With Thursday's release of the 24 crew members of the American surveillance plane held in China, a resolution to the diplomatic dispute caused by the midair collision of a Chinese fighter with the U.S. spy plane has been found. Averting a showdown by diplomatic compromise is fortunate not only for the two protagonists but also for South Korea, which is effected by discord between the two nations.

Of course, full-fledged negotiations are next. Heated verbal jousting is expected over an investigation of the cause of the accident, the return of the American aircraft and a plan to prevent similar incidents from recurring. Washington is also facing a decision on the sales of weapons to Taiwan, at the end of April. If four Aegis-class destroyers make the list of weapons, the Washington-Beijing conflict may escalate into a new level.

Wednesday, the United States submitted a resolution on human rights in China to the United Nations Commission on Human Rights. Washington's official stance about Beijing's request of support for hosting the 2008 Summer Olympics will be worth noting. These possible elements of discord make it difficult to expect smooth sailing between the two nations despite the ending of the standoff.

In the process of settling the midair collision, Washington and Beijing consequently achieved a "win-win" outcome and saved face by stepping back. If President George W. Bush had pressed ahead with his initial hard-line stance, the relations between the two countries could have plunged into catastrophe.
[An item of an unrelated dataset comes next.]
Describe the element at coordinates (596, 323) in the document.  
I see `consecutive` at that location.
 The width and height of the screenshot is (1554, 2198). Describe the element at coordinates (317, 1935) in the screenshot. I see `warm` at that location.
The world is watching nervously the Bush Administration's diplomatic unilateralism, which puts forward "diplomacy of strength." His administration is pushing for a national missile defense system despite world opposition. With regard to North Korea, the Bush administration is likely to place strength, not dialogue, in the foreground. There are limitations to strength-based diplomacy. Sometimes concessions and compromises are more effective. We hope Mr. Bush has learned this lesson from the standoff with China.